# start of DATA PROVIDED

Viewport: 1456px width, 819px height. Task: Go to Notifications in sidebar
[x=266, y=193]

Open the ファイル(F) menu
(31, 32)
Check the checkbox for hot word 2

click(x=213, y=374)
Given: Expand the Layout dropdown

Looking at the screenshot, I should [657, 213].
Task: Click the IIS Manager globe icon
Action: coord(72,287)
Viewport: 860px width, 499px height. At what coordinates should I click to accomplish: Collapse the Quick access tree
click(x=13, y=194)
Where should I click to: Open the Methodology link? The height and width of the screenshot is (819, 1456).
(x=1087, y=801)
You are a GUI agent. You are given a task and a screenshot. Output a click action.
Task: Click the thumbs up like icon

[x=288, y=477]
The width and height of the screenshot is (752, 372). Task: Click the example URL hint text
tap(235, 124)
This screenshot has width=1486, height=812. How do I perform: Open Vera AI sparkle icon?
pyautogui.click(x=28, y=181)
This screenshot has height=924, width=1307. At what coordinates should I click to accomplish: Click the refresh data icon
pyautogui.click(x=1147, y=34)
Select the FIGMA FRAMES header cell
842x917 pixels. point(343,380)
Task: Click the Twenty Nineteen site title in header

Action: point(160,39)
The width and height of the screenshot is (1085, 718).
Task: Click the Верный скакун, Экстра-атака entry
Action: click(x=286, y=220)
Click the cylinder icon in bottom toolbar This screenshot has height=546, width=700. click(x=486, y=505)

# end of DATA PROVIDED

- **TO DO**
Count the lines in the entries above that contain the string "Open", treating uppercase and lowercase as different. Reply with the number only.

- **CORRECT RESPONSE**
3